R001 – Colchester Roman BLACK-BURNISHED Ware 2

R001 - Colchester Roman BLACK-BURNISHED Ware 2
  • Roman BLACK-BURNISHED Ware 2 Bowl with Chamfer
  • 2nd Century
  • 138–193 AD
  • Antonine Dynasty
  • 122mm Diameter
  • 45mm Height
  • 60mm Base
  • Bowl has a convex face to a narrow base

Colchester Roman BLACK-BURNISHED Ware 2

Possibly manufactured on the Thames Estuary / Cliffe at Hoo 

Wheel-thrown grey or black sand-tempred wares, typically everted-rim jars with burnished lattice decoration, bead-rim and plain dishes. Produced at sites around the Thames estuary (Kent/GB and Essex/GB)and distributed in south-east England and in northern Britain during the 2nd and 3rd centuries AD.

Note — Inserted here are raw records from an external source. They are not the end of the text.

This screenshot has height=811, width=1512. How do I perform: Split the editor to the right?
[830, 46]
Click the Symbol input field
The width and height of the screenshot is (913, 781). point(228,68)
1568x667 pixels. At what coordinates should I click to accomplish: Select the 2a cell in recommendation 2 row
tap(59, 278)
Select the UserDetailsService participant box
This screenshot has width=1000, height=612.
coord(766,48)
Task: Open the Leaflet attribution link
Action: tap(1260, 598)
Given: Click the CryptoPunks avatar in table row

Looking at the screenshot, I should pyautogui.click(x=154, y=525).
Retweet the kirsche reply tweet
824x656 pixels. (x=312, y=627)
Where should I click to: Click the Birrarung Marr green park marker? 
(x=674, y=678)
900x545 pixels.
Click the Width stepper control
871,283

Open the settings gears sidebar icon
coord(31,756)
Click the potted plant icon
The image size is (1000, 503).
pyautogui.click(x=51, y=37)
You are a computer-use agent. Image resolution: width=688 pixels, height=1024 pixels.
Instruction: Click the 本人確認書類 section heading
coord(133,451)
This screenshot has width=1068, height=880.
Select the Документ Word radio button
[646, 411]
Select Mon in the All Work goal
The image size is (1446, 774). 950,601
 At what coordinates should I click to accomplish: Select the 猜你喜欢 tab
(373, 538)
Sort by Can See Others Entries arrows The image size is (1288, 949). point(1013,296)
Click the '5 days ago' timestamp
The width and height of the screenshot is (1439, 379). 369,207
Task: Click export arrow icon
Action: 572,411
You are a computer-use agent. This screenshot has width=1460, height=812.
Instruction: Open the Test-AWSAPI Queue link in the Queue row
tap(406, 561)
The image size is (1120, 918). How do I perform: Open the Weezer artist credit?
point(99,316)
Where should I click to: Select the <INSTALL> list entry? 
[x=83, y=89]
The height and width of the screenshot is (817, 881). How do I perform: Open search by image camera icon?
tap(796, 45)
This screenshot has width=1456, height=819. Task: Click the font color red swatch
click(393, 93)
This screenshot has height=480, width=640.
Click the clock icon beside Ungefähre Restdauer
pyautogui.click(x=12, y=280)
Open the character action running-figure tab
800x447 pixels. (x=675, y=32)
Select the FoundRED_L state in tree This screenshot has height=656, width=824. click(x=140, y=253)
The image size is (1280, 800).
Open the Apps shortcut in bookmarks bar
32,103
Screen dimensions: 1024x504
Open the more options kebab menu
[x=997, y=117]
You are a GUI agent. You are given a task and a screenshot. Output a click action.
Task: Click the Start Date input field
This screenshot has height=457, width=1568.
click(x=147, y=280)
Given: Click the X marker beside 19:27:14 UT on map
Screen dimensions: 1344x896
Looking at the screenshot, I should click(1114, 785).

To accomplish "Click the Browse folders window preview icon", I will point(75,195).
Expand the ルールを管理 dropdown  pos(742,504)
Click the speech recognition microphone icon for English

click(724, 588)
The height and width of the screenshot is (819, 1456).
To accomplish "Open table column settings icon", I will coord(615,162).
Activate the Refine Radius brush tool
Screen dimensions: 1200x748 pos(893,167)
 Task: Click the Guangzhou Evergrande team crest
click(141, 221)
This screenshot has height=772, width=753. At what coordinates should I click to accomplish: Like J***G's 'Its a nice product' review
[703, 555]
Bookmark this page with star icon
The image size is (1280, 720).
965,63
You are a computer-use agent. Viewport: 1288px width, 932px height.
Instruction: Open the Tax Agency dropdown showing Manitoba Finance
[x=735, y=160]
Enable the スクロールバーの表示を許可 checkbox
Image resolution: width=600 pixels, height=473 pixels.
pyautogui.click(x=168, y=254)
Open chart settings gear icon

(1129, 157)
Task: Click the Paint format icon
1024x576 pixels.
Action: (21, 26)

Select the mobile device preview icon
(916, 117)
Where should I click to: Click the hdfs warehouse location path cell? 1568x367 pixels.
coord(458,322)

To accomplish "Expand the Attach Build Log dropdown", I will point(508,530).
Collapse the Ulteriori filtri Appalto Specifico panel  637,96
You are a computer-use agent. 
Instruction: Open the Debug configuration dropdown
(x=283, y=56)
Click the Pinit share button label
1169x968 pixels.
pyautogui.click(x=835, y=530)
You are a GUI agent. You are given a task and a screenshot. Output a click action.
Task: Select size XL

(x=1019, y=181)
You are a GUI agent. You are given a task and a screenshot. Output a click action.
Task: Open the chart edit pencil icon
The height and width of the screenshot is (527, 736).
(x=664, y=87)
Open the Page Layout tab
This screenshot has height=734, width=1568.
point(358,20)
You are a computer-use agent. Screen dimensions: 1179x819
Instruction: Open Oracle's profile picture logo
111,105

Farrar (1973) concluded that the BB2 of the north originated at a number of sites around the Thames Estuary, and Williams (1977) subsequently indicated that the petrology suggested Colchester as a major source of the northern assemblage. However substantial BB2 production assemblages have not yet been identified at Colchester and apparently similar material is present on other Thames-side sites. The principal Hadrianic-Antonine BB2 fabric at London (described below) is apparently identical to the commonest Colchester BB2 fabric, but also very similar to that from some north Kent kiln sites.

Fabric and Technology

Hard, sandy fabric, varying in colour from dark-grey or black with a brown or reddish brown core and a reddish-brown, blue-grey, black or lighter (‘pearly grey’) surface; very finely burnished with a characteristic ‘silky’ texture; abundant quartz inclusions and some black iron and mica set in a silty matrix. Wheel thrown.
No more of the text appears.